A Taïwan, les frégates continuent de faire des vagues

©2006 20 minutes

— 

Aux prises depuis quinze ans avec la complexe affaire des frégates de Thomson, les autorités taïwanaises progressent dans leur enquête. Cette affaire est liée au dossier français puisque les listings tronqués de Clearstream envoyés au juge Van Ruymbeke laissaient croire que des personnalités françaises avaient perçu des rétrocommissions sur la vente en 1991 par la France de ces six bâtiments de guerre pour 2,5 milliards de dollars.

Selon le Taipei Times du 20 juin, des juristes du Parti démocrate progressiste ont identifié le nom de six sociétés françaises qui auraient ouvert 42 comptes bancaires sur lesquels auraient transité plus de 500 millions de dollars de rétrocommissions, notamment vers des officiels taïwanais.
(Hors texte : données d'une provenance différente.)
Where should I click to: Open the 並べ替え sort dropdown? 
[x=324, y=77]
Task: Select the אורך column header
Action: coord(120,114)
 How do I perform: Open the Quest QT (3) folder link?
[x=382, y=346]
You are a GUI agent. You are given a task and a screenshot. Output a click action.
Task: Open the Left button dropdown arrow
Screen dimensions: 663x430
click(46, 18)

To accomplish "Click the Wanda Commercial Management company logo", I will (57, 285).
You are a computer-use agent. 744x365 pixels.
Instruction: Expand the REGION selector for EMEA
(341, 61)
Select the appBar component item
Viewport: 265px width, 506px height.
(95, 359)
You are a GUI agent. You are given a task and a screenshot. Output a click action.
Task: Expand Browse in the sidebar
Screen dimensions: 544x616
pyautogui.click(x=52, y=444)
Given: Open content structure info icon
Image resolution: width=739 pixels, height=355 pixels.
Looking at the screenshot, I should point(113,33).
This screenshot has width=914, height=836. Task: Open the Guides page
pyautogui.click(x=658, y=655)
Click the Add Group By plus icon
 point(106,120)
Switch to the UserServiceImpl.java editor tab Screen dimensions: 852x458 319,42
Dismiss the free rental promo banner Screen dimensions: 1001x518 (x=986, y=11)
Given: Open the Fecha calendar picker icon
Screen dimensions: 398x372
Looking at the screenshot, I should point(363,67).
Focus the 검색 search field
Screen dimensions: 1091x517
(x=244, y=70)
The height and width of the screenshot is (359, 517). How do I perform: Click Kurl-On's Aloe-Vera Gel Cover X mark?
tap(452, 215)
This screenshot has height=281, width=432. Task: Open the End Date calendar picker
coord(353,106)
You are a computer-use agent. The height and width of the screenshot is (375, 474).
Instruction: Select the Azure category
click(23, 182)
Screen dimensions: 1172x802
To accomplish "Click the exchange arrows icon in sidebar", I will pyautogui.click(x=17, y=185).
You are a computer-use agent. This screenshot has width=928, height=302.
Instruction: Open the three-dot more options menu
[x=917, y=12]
Des soupçons bien plus précis que ceux qui pesaient jusqu'à présent.

Cette révélation intervient au moment où le différend entre Taïwan et le gouvernement français semble se solder. En effet, selon le quotidien, Taïwan, lésé lors de l'achat des navires, pourrait échanger l'abandon des poursuites engagées à l'encontre des autorités françaises contre la déclassification des documents officiels français détaillant l'attribution des commissions. Une démarche que l'Etat a déjà refusé aux juges français.

Par ailleurs, un nouveau suspect a été arrêté en mai. Il s'agit du frère d'un officier de la marine taïwanaise, les deux étant soupçonnés d'avoir perçu des fonds lors de la vente des navires.

Enfin, la mort suspecte en 1993 du commandant Yin, un officiel taïwanais qui voulait dénoncer la corruption liée à la vente des frégates, pourrait être éclaircie avec le retour à Taïwan d'un témoin clé. Cette amie de la victime s'était exilée après sa mort. De ce côté de l'océan Indien, l'affaire n'est donc pas close non plus.

A. S.

Autre personnage clé de l'affaire, Andrew Wang, soupçonné d'avoir dirigé un réseau de rétrocommissions, est sorti de son silence en mai pour nier avoir versé des fonds à des personnalités françaises à l'occasion de la vente des frégates.